*** Dataset records Section Begins ***
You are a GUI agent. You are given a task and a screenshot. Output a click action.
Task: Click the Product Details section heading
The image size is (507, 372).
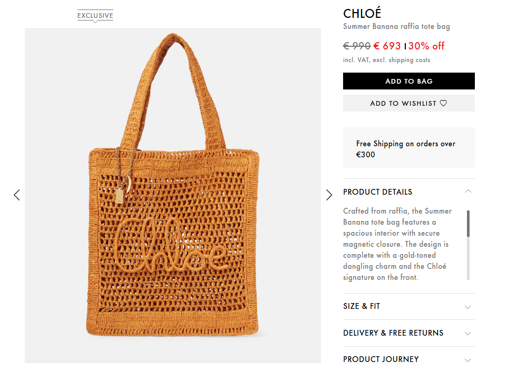pos(377,192)
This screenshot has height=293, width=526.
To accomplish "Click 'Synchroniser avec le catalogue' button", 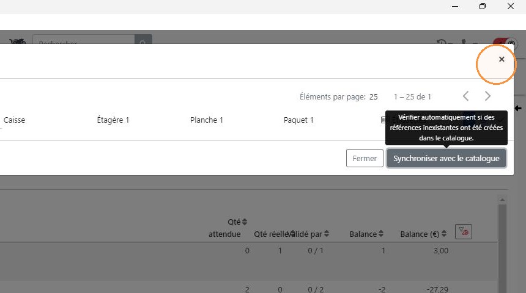I will click(446, 158).
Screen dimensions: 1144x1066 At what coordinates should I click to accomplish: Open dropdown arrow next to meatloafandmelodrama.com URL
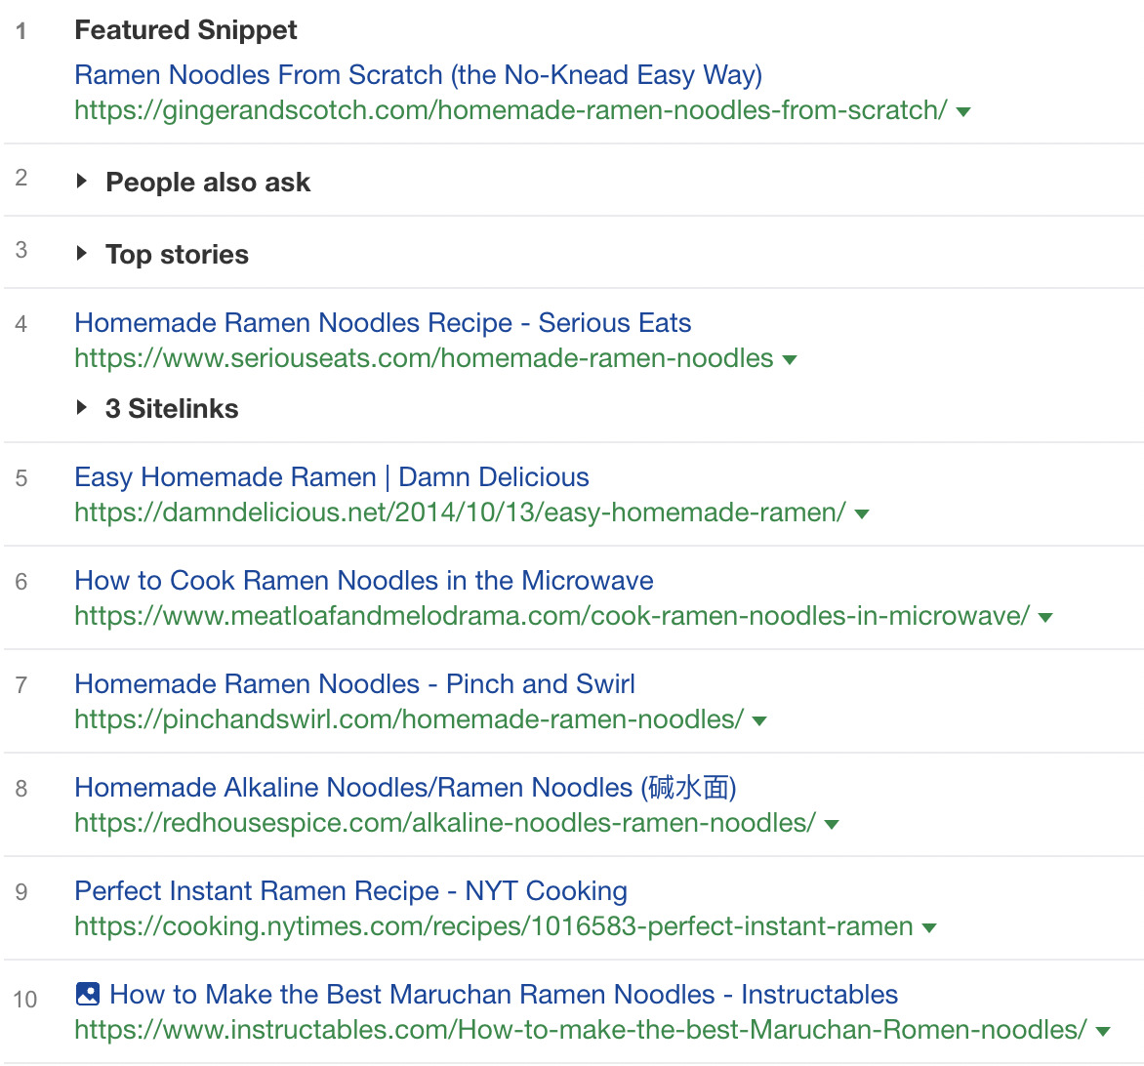1044,617
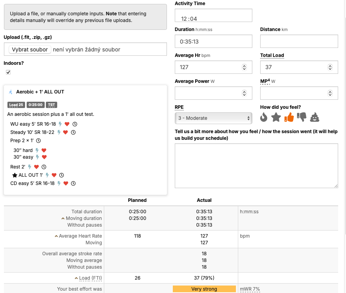Click the clock icon beside Prep 2 × 1'
This screenshot has width=346, height=293.
coord(38,141)
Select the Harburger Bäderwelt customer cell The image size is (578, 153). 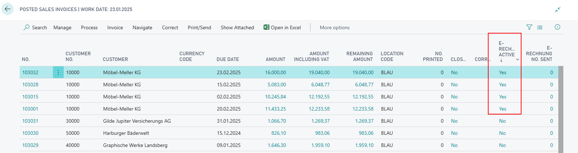click(x=126, y=133)
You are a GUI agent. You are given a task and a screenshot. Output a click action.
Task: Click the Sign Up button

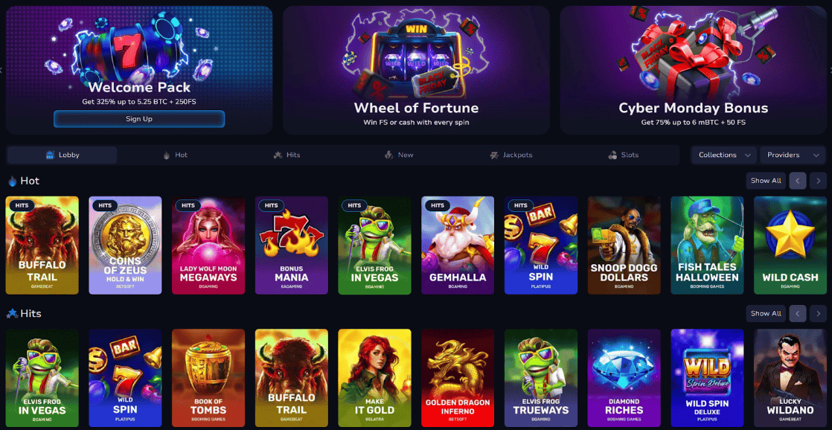tap(139, 119)
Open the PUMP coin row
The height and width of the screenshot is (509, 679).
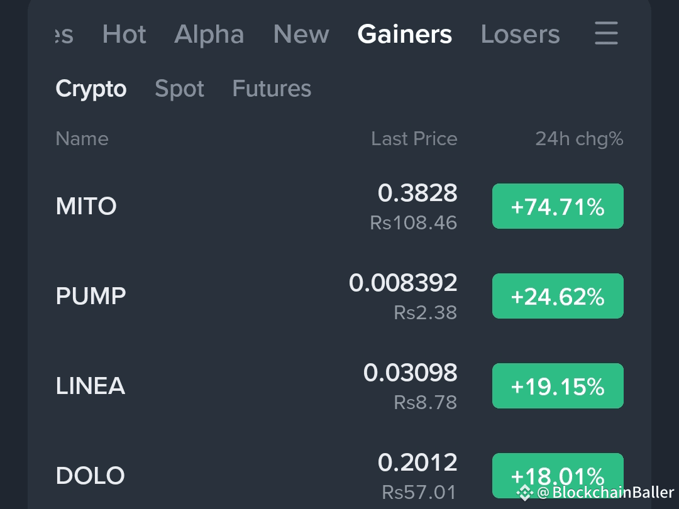click(x=340, y=296)
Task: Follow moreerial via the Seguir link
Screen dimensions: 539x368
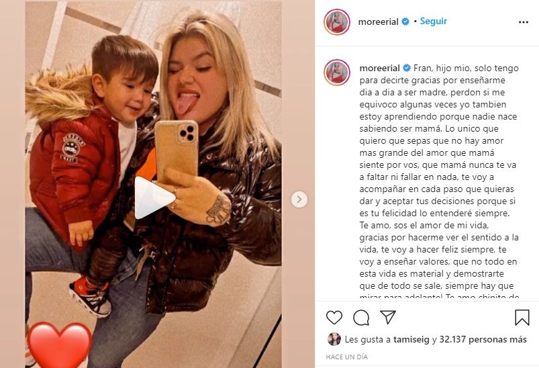Action: [x=433, y=21]
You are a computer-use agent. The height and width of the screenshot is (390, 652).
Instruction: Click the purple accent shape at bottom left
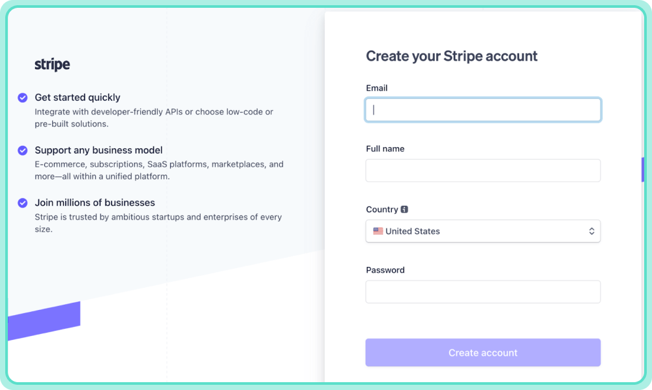46,319
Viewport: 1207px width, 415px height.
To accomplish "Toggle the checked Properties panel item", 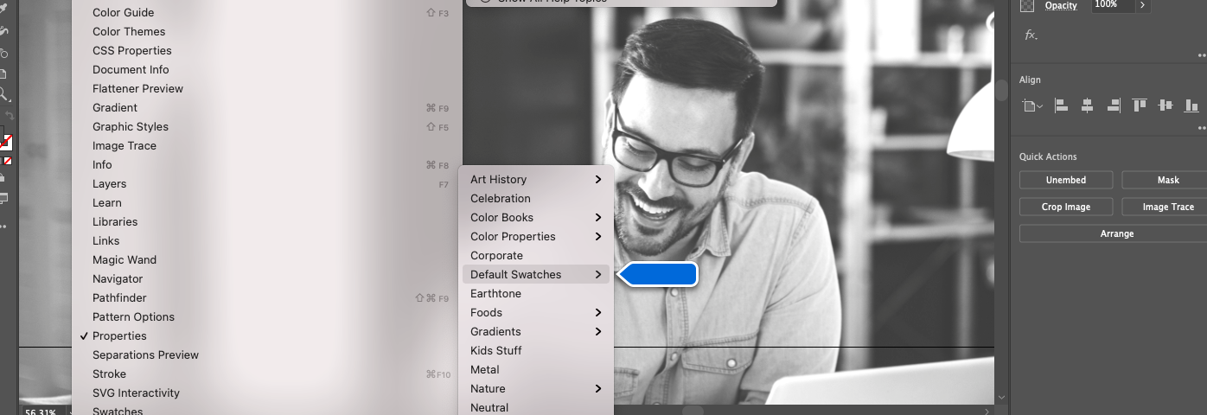I will (119, 335).
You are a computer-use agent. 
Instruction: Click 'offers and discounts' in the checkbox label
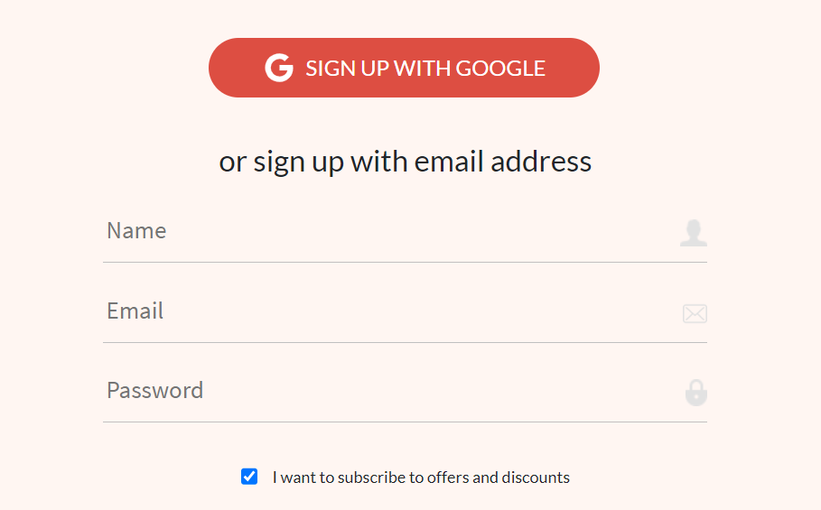(x=499, y=478)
*** Dataset records Section Ends ***
* Task directions *
Scan the records above for the string "agent", then copy each line where it turns up.

* Task response *
You are a GUI agent. You are given a task and a screenshot. Output a click action.
You are a GUI agent. You are given a task and a screenshot. Output a click action.
You are a computer-use agent. The height and width of the screenshot is (390, 652).
You are a computer-use agent. 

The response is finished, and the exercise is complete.